THE TASK -> Would you retype each of the records exactly as shown?

DATA PROVIDED ->
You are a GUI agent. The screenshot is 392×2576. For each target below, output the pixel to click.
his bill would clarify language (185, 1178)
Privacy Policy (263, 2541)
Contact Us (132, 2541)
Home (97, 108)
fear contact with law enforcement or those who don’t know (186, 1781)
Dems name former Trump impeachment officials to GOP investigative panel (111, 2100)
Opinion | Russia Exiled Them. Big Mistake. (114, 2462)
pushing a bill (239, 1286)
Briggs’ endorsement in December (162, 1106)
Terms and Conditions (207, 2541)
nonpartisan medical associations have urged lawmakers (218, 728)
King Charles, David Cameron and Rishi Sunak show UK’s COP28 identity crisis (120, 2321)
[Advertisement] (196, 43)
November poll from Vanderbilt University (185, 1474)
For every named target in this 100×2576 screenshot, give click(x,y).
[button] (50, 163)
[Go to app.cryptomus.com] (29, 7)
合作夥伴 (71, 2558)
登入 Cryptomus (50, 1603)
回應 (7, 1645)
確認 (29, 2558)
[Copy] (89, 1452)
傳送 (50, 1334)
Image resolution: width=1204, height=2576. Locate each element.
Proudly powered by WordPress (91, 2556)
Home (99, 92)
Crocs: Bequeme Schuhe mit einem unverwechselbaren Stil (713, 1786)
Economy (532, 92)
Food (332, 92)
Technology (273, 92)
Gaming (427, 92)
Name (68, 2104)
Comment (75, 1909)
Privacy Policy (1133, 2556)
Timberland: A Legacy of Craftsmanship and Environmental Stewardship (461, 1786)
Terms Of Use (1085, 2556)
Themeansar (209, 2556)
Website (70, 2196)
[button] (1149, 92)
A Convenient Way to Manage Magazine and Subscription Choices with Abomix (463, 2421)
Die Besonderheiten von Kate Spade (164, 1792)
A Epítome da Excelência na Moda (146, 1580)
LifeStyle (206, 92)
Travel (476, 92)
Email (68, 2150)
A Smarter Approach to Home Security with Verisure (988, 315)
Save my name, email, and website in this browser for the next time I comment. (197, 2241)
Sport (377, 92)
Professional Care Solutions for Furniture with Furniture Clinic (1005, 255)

WRITTEN SOLUTION ->
You are a GUI agent. The screenshot is 392×2576. For each target below, output the pixel to click.
his bill would clarify language (185, 1178)
Privacy Policy (263, 2541)
Contact Us (132, 2541)
Home (97, 108)
fear contact with law enforcement or those who don’t know (186, 1781)
Dems name former Trump impeachment officials to GOP investigative panel (111, 2100)
Opinion | Russia Exiled Them. Big Mistake. (114, 2462)
pushing a bill (239, 1286)
Briggs’ endorsement in December (162, 1106)
Terms and Conditions (207, 2541)
nonpartisan medical associations have urged lawmakers (218, 728)
King Charles, David Cameron and Rishi Sunak show UK’s COP28 identity crisis (120, 2321)
[Advertisement] (196, 43)
November poll from Vanderbilt University (185, 1474)
For every named target in this 100×2576 screenshot, give click(x,y).
[button] (50, 163)
[Go to app.cryptomus.com] (29, 7)
合作夥伴 (71, 2558)
登入 Cryptomus (50, 1603)
回應 (7, 1645)
確認 (29, 2558)
[Copy] (89, 1452)
傳送 (50, 1334)
Image resolution: width=1204, height=2576. Locate each element.
Proudly powered by WordPress (91, 2556)
Home (99, 92)
Crocs: Bequeme Schuhe mit einem unverwechselbaren Stil (713, 1786)
Economy (532, 92)
Food (332, 92)
Technology (273, 92)
Gaming (427, 92)
Name (68, 2104)
Comment (75, 1909)
Privacy Policy (1133, 2556)
Timberland: A Legacy of Craftsmanship and Environmental Stewardship (461, 1786)
Terms Of Use (1085, 2556)
Themeansar (209, 2556)
Website (70, 2196)
[button] (1149, 92)
A Convenient Way to Manage Magazine and Subscription Choices with Abomix (463, 2421)
Die Besonderheiten von Kate Spade (164, 1792)
A Epítome da Excelência na Moda (146, 1580)
LifeStyle (206, 92)
Travel (476, 92)
Email (68, 2150)
A Smarter Approach to Home Security with Verisure (988, 315)
Save my name, email, and website in this browser for the next time I comment. (197, 2241)
Sport (377, 92)
Professional Care Solutions for Furniture with Furniture Clinic (1005, 255)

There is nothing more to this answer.